本发明涉及生物工程领域，具体涉及一种富含AT或者GC基因的合成方法。

技术背景

随着医学工程，生物工程以及合成生物学的发展，根据天然存在的DNA序列或者人为创造的DNA序列，特异地进行体外DNA合成(基因合成)的需求越来越大。体外基因合成能够根据蛋白质的密码子特点，实现基因最优化的密码子组合，从而实现蛋白质的高效表达。它也能够根据研发的需要，实现多基因融合以及基因与多个调控区的有效融合。近来，体外基因合成还被用来创造以DNA为基本材质的新型纳米材料。

目前被工业界广泛采用的是基于聚合酶链式反应(polymerase chain reaction，PCR)技术的DNA合成方法。这种合成方法是首先手动或者利用软件将一条基因的分割成若干个短的单链寡核苷酸片段。其中一部分单链寡核苷酸片段位于基因的正义链，一部分单链寡核苷酸片段位于基因的反义链；位于正义链和反义链上的单链寡核苷酸片段之间通过一定长度的互补配对重叠区，以搭桥的方式覆盖整条完整的基因长度。然后，利用修饰的碱基作为原料，使用包括固相合成法，磷酸二酯法，磷酸三酯法，亚磷酸三酯法，芯片合成法等化学合成的技术路线，合成这些单链寡核苷酸片段(需要指出的是这种单链DNA寡核苷酸片段的合成，长度越长，错误率越高。目前的行业内的单链DNA寡核苷酸合成技术而言，在100bp以下，保真度较好。因此目前，在各种具体的基因合成方法中，在化学法合成的阶段，通常长度控制在100bp以内)。接下来，搭桥的正义链和反义链的寡核苷酸片段之间互为模板，利用PCR技术进行一轮或多轮扩增，获得大量的完整的基因DNA。这些DNA最后，通过酶切，酶连或其它的分子克隆手段装载到质粒载体上，转化到大肠杆菌中，进行测序验证以及进一步的大量扩增。一些具体的方法虽然在PCR程序或者一些引物设计上有差别，但是基本上涵盖了上述核心流程(参考文献包括：Stemmer et al.,1995；Kodumalet al.,2004；Reisinger et al.,2006；Xiong et al.,2004和Xiong et al.,2006等)。

基于PCR技术的基因合成方法能够有效的合成GC含量在40％-60％的基因，然而对于一些富含AT(低GC)或者高GC的基因，合成能力有限。
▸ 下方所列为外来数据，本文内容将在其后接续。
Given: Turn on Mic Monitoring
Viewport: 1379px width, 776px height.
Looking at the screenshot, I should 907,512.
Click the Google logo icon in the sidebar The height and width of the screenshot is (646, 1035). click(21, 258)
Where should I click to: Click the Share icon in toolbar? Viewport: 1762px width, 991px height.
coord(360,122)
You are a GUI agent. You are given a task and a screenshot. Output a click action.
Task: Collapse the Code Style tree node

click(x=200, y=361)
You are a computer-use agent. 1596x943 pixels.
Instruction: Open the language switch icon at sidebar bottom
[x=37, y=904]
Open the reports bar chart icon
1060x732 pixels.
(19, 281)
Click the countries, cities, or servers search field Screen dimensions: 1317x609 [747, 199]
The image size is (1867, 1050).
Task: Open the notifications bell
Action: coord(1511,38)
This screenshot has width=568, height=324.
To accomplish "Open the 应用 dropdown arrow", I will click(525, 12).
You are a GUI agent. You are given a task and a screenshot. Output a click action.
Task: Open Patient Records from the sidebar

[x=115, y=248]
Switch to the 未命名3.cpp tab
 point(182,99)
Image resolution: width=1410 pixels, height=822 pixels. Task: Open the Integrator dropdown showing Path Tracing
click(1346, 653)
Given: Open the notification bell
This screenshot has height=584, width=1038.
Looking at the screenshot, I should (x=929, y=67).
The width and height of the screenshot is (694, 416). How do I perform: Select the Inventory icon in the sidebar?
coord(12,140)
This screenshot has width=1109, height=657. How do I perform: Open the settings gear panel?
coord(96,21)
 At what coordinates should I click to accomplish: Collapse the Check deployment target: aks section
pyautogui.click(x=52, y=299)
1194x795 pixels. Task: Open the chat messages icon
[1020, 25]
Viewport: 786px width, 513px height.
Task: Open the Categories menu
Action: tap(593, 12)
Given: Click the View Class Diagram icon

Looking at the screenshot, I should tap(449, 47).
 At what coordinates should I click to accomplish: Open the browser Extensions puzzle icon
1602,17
GC越低或者GC约高，合成越困难。对于AT含量在80％以上或者GC含量在70％以上，PCR技术几乎无法实现有效的合成。通常来说，利用PCR进行合成富含GC，常常因为寡核苷酸链或者局部DNA产物之间容易形成GC发夹，而造成合成失败。相反地，在利用PCR合成富含AT基因的时候，常常因为形成稳定的DNA双链困难，导致合成失败。另外，富含GC和AT基因常常也会伴随着高重复，这种高重复会导致合成的基因产生缺失或者插入，而导致合成失败。